Stored records
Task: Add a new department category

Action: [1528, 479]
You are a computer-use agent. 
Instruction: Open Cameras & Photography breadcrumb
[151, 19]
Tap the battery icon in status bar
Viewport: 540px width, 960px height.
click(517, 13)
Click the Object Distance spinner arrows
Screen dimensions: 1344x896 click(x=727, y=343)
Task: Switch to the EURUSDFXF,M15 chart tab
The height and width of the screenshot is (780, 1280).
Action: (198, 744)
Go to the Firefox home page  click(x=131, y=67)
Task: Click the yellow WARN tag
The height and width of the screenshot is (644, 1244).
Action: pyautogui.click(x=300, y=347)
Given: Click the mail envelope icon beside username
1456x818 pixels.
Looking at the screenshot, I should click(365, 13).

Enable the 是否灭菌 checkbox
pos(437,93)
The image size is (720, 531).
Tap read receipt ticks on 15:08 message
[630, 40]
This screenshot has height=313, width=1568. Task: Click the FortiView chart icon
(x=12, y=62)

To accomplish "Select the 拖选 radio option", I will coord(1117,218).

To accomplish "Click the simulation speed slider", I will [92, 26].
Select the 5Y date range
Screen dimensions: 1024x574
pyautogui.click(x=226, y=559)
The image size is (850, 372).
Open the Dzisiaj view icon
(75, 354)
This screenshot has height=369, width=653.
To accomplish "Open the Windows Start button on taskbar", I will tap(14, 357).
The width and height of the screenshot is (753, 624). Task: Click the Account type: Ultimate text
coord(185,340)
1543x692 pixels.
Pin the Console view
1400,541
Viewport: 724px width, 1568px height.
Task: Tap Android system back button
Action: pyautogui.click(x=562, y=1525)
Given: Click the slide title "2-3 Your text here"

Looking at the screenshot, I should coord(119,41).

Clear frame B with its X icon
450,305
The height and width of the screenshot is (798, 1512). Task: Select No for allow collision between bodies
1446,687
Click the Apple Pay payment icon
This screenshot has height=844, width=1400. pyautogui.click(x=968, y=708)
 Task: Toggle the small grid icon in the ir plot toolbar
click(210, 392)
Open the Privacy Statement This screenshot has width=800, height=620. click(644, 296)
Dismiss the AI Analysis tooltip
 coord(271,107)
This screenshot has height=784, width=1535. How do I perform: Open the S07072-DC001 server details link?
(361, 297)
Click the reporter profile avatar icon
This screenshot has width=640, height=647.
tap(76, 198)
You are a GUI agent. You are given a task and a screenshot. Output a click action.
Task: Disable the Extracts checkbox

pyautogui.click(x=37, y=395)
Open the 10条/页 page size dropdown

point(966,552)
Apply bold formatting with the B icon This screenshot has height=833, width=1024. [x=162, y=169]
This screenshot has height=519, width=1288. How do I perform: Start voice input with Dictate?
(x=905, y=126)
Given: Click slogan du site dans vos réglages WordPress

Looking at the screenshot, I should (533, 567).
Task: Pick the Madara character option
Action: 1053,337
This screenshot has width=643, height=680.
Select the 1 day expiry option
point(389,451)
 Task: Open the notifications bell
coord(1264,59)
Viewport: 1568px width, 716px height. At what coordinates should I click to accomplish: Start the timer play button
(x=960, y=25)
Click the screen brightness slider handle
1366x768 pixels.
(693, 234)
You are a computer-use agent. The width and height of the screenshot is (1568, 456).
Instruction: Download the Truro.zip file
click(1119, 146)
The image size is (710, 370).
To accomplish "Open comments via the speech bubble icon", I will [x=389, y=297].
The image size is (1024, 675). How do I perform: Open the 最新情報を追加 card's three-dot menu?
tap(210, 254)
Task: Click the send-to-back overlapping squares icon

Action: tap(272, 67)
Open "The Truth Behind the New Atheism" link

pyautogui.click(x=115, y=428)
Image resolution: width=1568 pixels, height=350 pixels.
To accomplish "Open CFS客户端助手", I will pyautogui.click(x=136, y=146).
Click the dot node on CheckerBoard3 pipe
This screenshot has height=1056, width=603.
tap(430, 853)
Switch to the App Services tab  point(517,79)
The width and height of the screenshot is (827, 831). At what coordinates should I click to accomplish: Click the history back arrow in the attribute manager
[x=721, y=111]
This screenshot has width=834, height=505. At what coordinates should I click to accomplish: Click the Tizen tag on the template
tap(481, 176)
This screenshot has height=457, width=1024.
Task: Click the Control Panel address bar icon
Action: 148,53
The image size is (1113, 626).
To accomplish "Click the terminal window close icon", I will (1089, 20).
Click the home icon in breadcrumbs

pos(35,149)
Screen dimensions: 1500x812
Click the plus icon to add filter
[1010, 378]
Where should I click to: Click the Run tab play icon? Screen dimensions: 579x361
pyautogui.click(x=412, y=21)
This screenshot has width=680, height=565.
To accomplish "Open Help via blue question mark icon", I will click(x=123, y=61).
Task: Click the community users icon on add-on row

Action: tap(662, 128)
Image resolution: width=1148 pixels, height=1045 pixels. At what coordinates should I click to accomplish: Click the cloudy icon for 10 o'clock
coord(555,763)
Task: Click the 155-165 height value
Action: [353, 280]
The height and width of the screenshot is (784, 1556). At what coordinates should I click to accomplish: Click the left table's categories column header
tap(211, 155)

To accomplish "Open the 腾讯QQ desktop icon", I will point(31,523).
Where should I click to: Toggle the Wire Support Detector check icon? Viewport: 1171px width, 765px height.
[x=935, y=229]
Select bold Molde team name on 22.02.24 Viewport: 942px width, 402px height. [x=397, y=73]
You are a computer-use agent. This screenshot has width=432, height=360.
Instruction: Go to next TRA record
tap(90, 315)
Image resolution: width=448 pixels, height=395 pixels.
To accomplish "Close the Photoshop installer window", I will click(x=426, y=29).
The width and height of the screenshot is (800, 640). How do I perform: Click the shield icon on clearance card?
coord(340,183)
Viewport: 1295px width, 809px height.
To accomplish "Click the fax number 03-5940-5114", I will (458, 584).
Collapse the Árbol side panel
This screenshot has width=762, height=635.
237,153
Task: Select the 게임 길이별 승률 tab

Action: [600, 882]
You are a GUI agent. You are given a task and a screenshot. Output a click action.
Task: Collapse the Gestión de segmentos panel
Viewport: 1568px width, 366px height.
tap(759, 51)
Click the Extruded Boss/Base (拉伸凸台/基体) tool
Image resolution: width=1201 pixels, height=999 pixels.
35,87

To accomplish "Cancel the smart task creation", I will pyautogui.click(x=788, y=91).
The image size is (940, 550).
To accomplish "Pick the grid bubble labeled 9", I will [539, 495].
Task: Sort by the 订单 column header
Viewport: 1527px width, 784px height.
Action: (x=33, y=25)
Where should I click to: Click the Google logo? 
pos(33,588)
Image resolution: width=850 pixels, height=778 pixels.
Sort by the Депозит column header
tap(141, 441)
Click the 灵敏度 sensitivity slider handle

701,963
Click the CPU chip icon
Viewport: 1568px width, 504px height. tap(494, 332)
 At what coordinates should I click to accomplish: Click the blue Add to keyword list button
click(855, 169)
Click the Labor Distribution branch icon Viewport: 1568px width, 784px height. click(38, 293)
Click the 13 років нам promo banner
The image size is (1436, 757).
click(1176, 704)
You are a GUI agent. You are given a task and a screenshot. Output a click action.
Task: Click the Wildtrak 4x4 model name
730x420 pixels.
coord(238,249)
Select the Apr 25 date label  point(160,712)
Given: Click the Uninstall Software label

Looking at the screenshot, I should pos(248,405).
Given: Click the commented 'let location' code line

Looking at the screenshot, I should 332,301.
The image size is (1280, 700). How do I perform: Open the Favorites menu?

▶ _WORK TO COMPLETE_: Could the data above be returned exactly as it stands?

▶ _EXERCISE RESULT_:
Task: Add a new department category

Action: [1528, 479]
You are a computer-use agent. 
Instruction: Open Cameras & Photography breadcrumb
[151, 19]
Tap the battery icon in status bar
Viewport: 540px width, 960px height.
click(517, 13)
Click the Object Distance spinner arrows
Screen dimensions: 1344x896 click(x=727, y=343)
Task: Switch to the EURUSDFXF,M15 chart tab
The height and width of the screenshot is (780, 1280).
Action: (198, 744)
Go to the Firefox home page  click(x=131, y=67)
Task: Click the yellow WARN tag
The height and width of the screenshot is (644, 1244).
Action: pyautogui.click(x=300, y=347)
Given: Click the mail envelope icon beside username
1456x818 pixels.
Looking at the screenshot, I should click(365, 13).

Enable the 是否灭菌 checkbox
pos(437,93)
The image size is (720, 531).
Tap read receipt ticks on 15:08 message
[630, 40]
This screenshot has height=313, width=1568. Task: Click the FortiView chart icon
(x=12, y=62)

To accomplish "Select the 拖选 radio option", I will coord(1117,218).

To accomplish "Click the simulation speed slider", I will [92, 26].
Select the 5Y date range
Screen dimensions: 1024x574
pyautogui.click(x=226, y=559)
The image size is (850, 372).
Open the Dzisiaj view icon
(75, 354)
This screenshot has height=369, width=653.
To accomplish "Open the Windows Start button on taskbar", I will tap(14, 357).
The width and height of the screenshot is (753, 624). Task: Click the Account type: Ultimate text
coord(185,340)
1543x692 pixels.
Pin the Console view
1400,541
Viewport: 724px width, 1568px height.
Task: Tap Android system back button
Action: pyautogui.click(x=562, y=1525)
Given: Click the slide title "2-3 Your text here"

Looking at the screenshot, I should coord(119,41).

Clear frame B with its X icon
450,305
The height and width of the screenshot is (798, 1512). Task: Select No for allow collision between bodies
1446,687
Click the Apple Pay payment icon
This screenshot has height=844, width=1400. pyautogui.click(x=968, y=708)
 Task: Toggle the small grid icon in the ir plot toolbar
click(210, 392)
Open the Privacy Statement This screenshot has width=800, height=620. click(644, 296)
Dismiss the AI Analysis tooltip
 coord(271,107)
This screenshot has height=784, width=1535. How do I perform: Open the S07072-DC001 server details link?
(361, 297)
Click the reporter profile avatar icon
This screenshot has width=640, height=647.
tap(76, 198)
You are a GUI agent. You are given a task and a screenshot. Output a click action.
Task: Disable the Extracts checkbox

pyautogui.click(x=37, y=395)
Open the 10条/页 page size dropdown

point(966,552)
Apply bold formatting with the B icon This screenshot has height=833, width=1024. [x=162, y=169]
This screenshot has height=519, width=1288. How do I perform: Start voice input with Dictate?
(x=905, y=126)
Given: Click slogan du site dans vos réglages WordPress

Looking at the screenshot, I should (533, 567).
Task: Pick the Madara character option
Action: 1053,337
This screenshot has width=643, height=680.
Select the 1 day expiry option
point(389,451)
 Task: Open the notifications bell
coord(1264,59)
Viewport: 1568px width, 716px height. At what coordinates should I click to accomplish: Start the timer play button
(x=960, y=25)
Click the screen brightness slider handle
1366x768 pixels.
(693, 234)
You are a computer-use agent. The width and height of the screenshot is (1568, 456).
Instruction: Download the Truro.zip file
click(1119, 146)
The image size is (710, 370).
To accomplish "Open comments via the speech bubble icon", I will [x=389, y=297].
The image size is (1024, 675). How do I perform: Open the 最新情報を追加 card's three-dot menu?
tap(210, 254)
Task: Click the send-to-back overlapping squares icon

Action: tap(272, 67)
Open "The Truth Behind the New Atheism" link

pyautogui.click(x=115, y=428)
Image resolution: width=1568 pixels, height=350 pixels.
To accomplish "Open CFS客户端助手", I will pyautogui.click(x=136, y=146).
Click the dot node on CheckerBoard3 pipe
This screenshot has height=1056, width=603.
tap(430, 853)
Switch to the App Services tab  point(517,79)
The width and height of the screenshot is (827, 831). At what coordinates should I click to accomplish: Click the history back arrow in the attribute manager
[x=721, y=111]
This screenshot has width=834, height=505. At what coordinates should I click to accomplish: Click the Tizen tag on the template
tap(481, 176)
This screenshot has height=457, width=1024.
Task: Click the Control Panel address bar icon
Action: 148,53
The image size is (1113, 626).
To accomplish "Click the terminal window close icon", I will (1089, 20).
Click the home icon in breadcrumbs

pos(35,149)
Screen dimensions: 1500x812
Click the plus icon to add filter
[1010, 378]
Where should I click to: Click the Run tab play icon? Screen dimensions: 579x361
pyautogui.click(x=412, y=21)
This screenshot has width=680, height=565.
To accomplish "Open Help via blue question mark icon", I will click(x=123, y=61).
Task: Click the community users icon on add-on row

Action: tap(662, 128)
Image resolution: width=1148 pixels, height=1045 pixels. At what coordinates should I click to accomplish: Click the cloudy icon for 10 o'clock
coord(555,763)
Task: Click the 155-165 height value
Action: [353, 280]
The height and width of the screenshot is (784, 1556). At what coordinates should I click to accomplish: Click the left table's categories column header
tap(211, 155)

To accomplish "Open the 腾讯QQ desktop icon", I will point(31,523).
Where should I click to: Toggle the Wire Support Detector check icon? Viewport: 1171px width, 765px height.
[x=935, y=229]
Select bold Molde team name on 22.02.24 Viewport: 942px width, 402px height. [x=397, y=73]
You are a computer-use agent. This screenshot has width=432, height=360.
Instruction: Go to next TRA record
tap(90, 315)
Image resolution: width=448 pixels, height=395 pixels.
To accomplish "Close the Photoshop installer window", I will click(x=426, y=29).
The width and height of the screenshot is (800, 640). How do I perform: Click the shield icon on clearance card?
coord(340,183)
Viewport: 1295px width, 809px height.
To accomplish "Click the fax number 03-5940-5114", I will (458, 584).
Collapse the Árbol side panel
This screenshot has width=762, height=635.
237,153
Task: Select the 게임 길이별 승률 tab

Action: [600, 882]
You are a GUI agent. You are given a task and a screenshot. Output a click action.
Task: Collapse the Gestión de segmentos panel
Viewport: 1568px width, 366px height.
tap(759, 51)
Click the Extruded Boss/Base (拉伸凸台/基体) tool
Image resolution: width=1201 pixels, height=999 pixels.
35,87

To accomplish "Cancel the smart task creation", I will pyautogui.click(x=788, y=91).
The image size is (940, 550).
To accomplish "Pick the grid bubble labeled 9", I will [539, 495].
Task: Sort by the 订单 column header
Viewport: 1527px width, 784px height.
Action: (x=33, y=25)
Where should I click to: Click the Google logo? 
pos(33,588)
Image resolution: width=850 pixels, height=778 pixels.
Sort by the Депозит column header
tap(141, 441)
Click the 灵敏度 sensitivity slider handle

701,963
Click the CPU chip icon
Viewport: 1568px width, 504px height. tap(494, 332)
 At what coordinates should I click to accomplish: Click the blue Add to keyword list button
click(855, 169)
Click the Labor Distribution branch icon Viewport: 1568px width, 784px height. click(38, 293)
Click the 13 років нам promo banner
The image size is (1436, 757).
click(1176, 704)
You are a GUI agent. You are given a task and a screenshot. Output a click action.
Task: Click the Wildtrak 4x4 model name
730x420 pixels.
coord(238,249)
Select the Apr 25 date label  point(160,712)
Given: Click the Uninstall Software label

Looking at the screenshot, I should pos(248,405).
Given: Click the commented 'let location' code line

Looking at the screenshot, I should 332,301.
The image size is (1280, 700). How do I perform: Open the Favorites menu?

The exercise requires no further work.